- _Given problem_
Rewrite the lines below, replacing "screenshot" with "capture" wherever it appears and leaving everything else unchanged. Omit the pictures from your answer.

- _Dataset rows_
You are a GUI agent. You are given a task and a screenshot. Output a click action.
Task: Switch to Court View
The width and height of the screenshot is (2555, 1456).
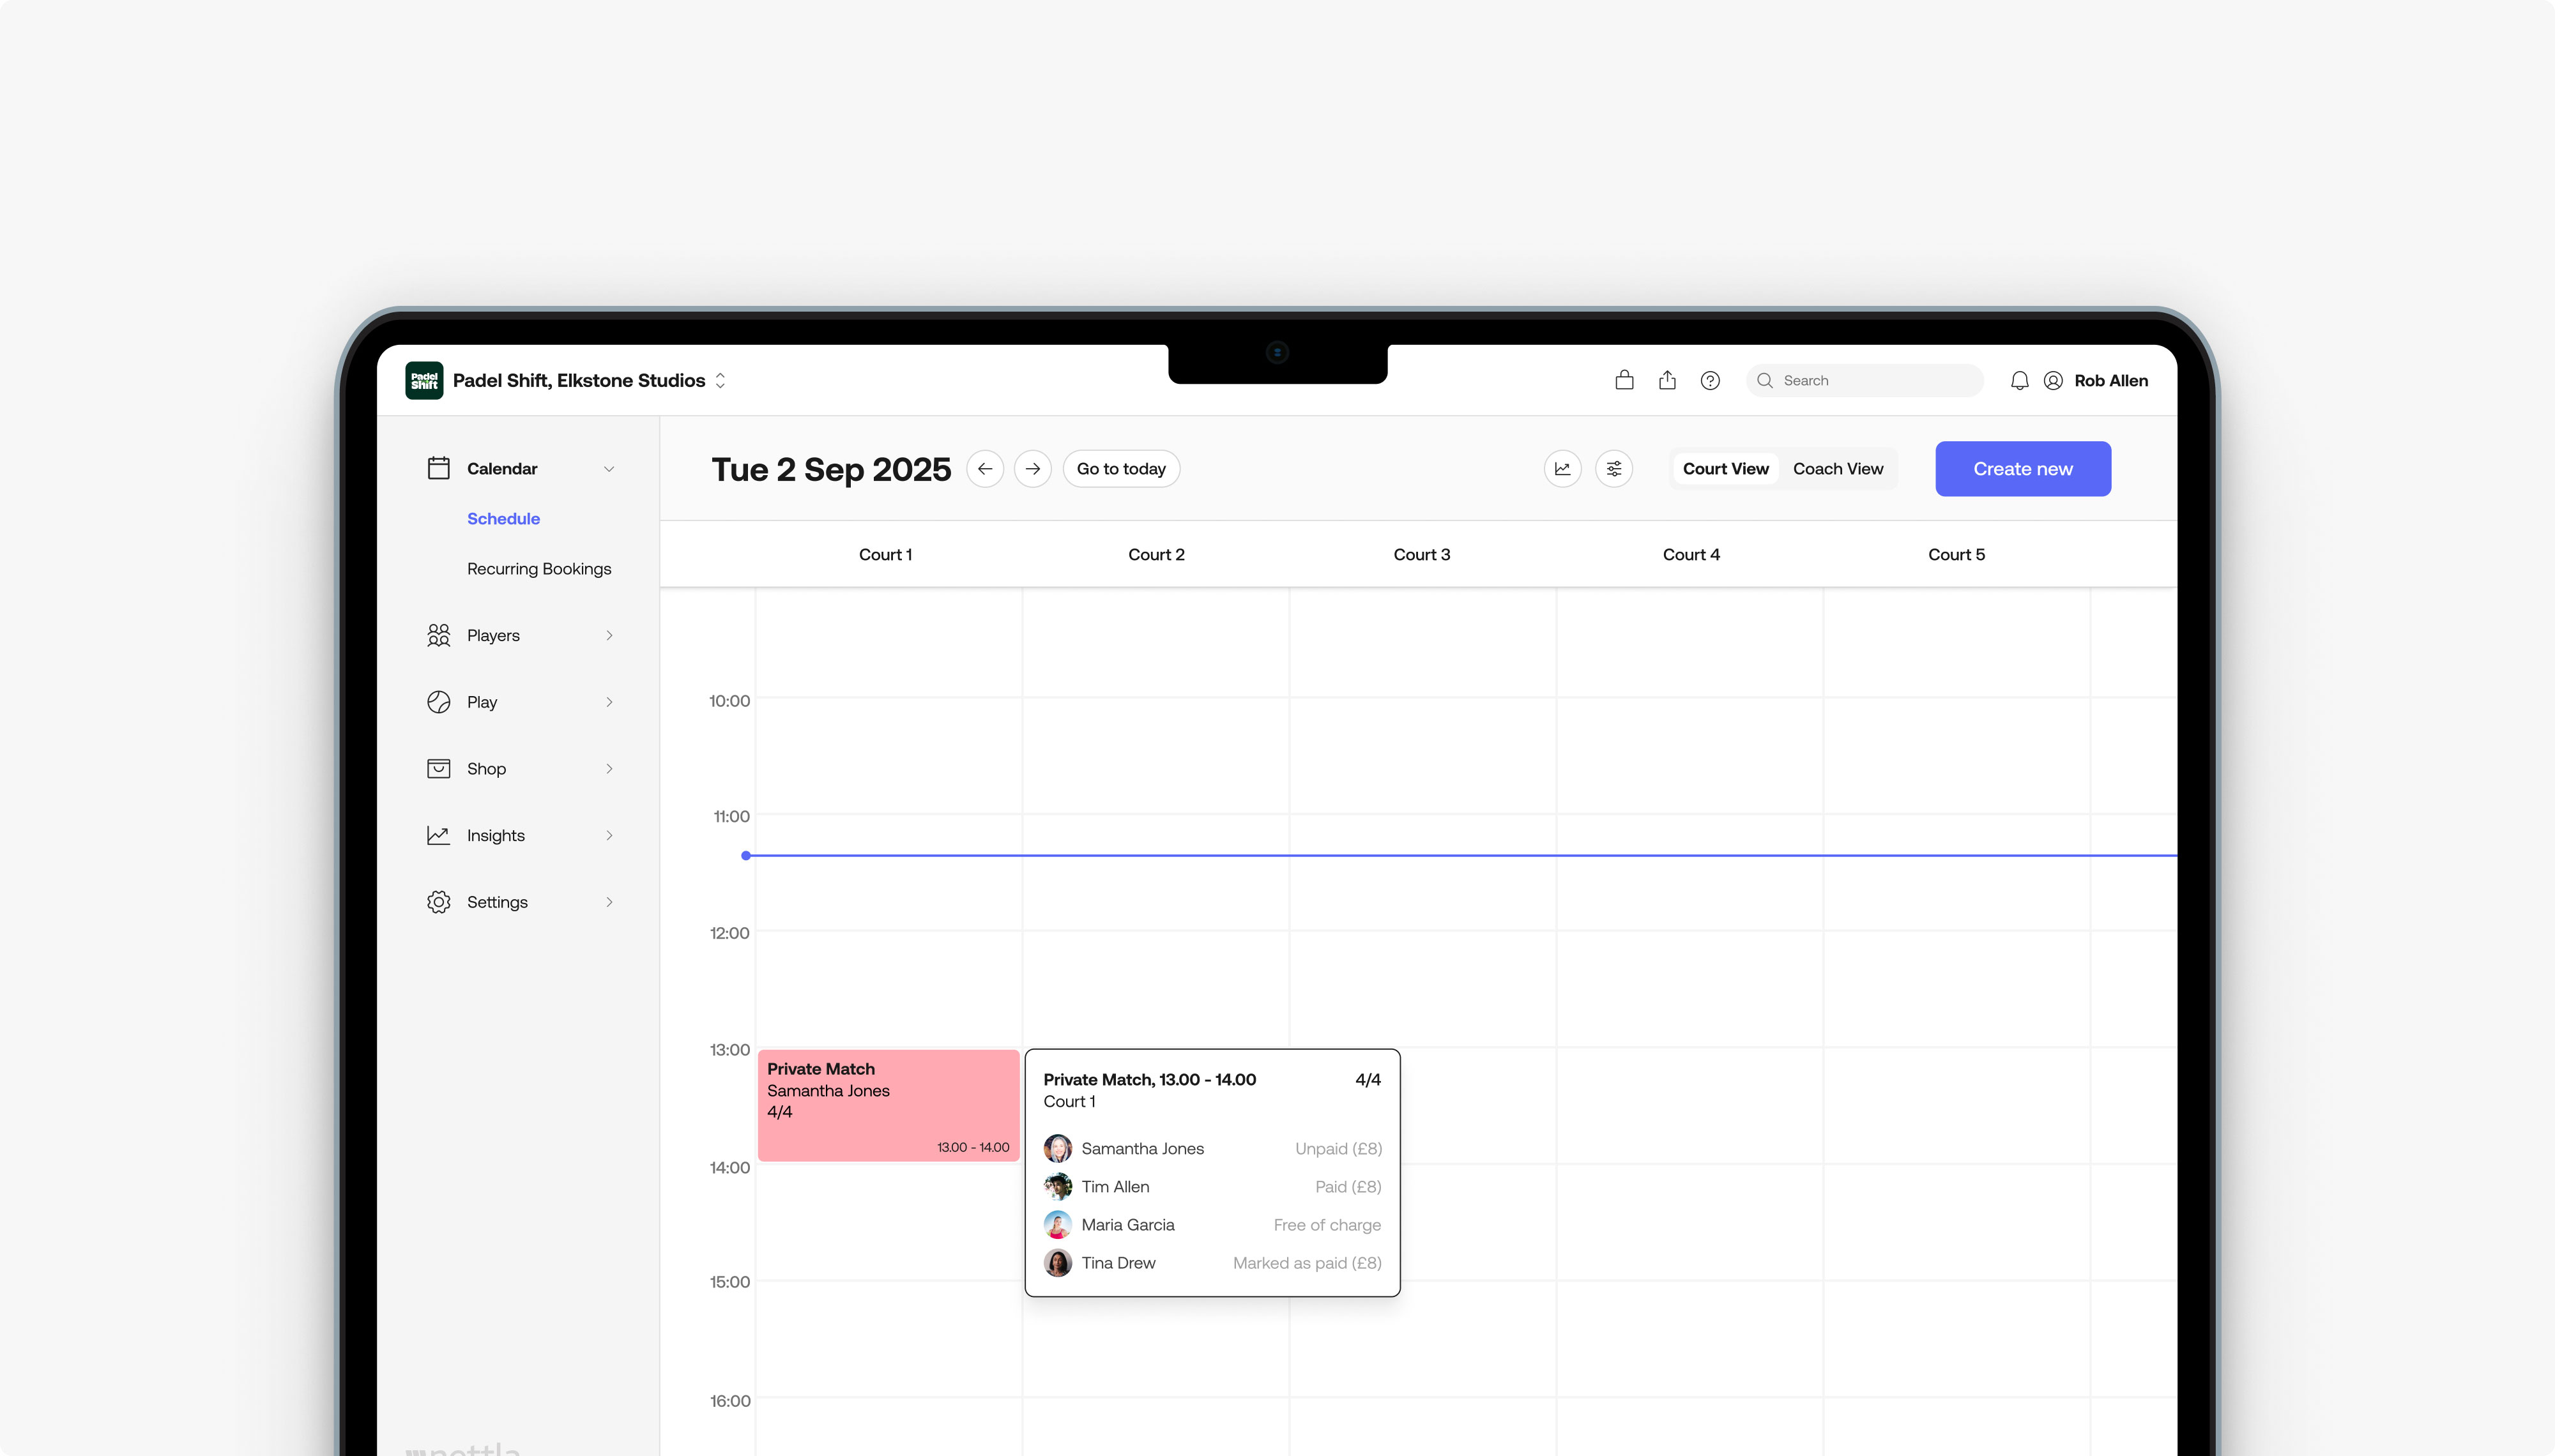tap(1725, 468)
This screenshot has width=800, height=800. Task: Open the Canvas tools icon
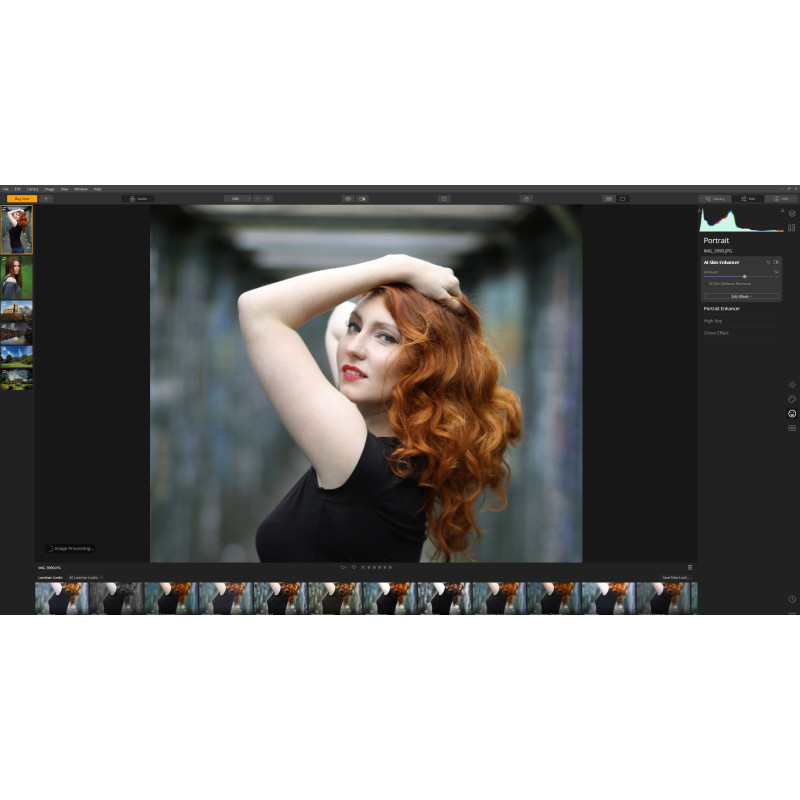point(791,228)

- _The answer_
You are a GUI agent. You are given a task and a capture. Output a click action.
Task: Switch to Court View
The width and height of the capture is (2555, 1456).
tap(1725, 468)
This capture has width=800, height=800. Task: Open the Canvas tools icon
point(791,228)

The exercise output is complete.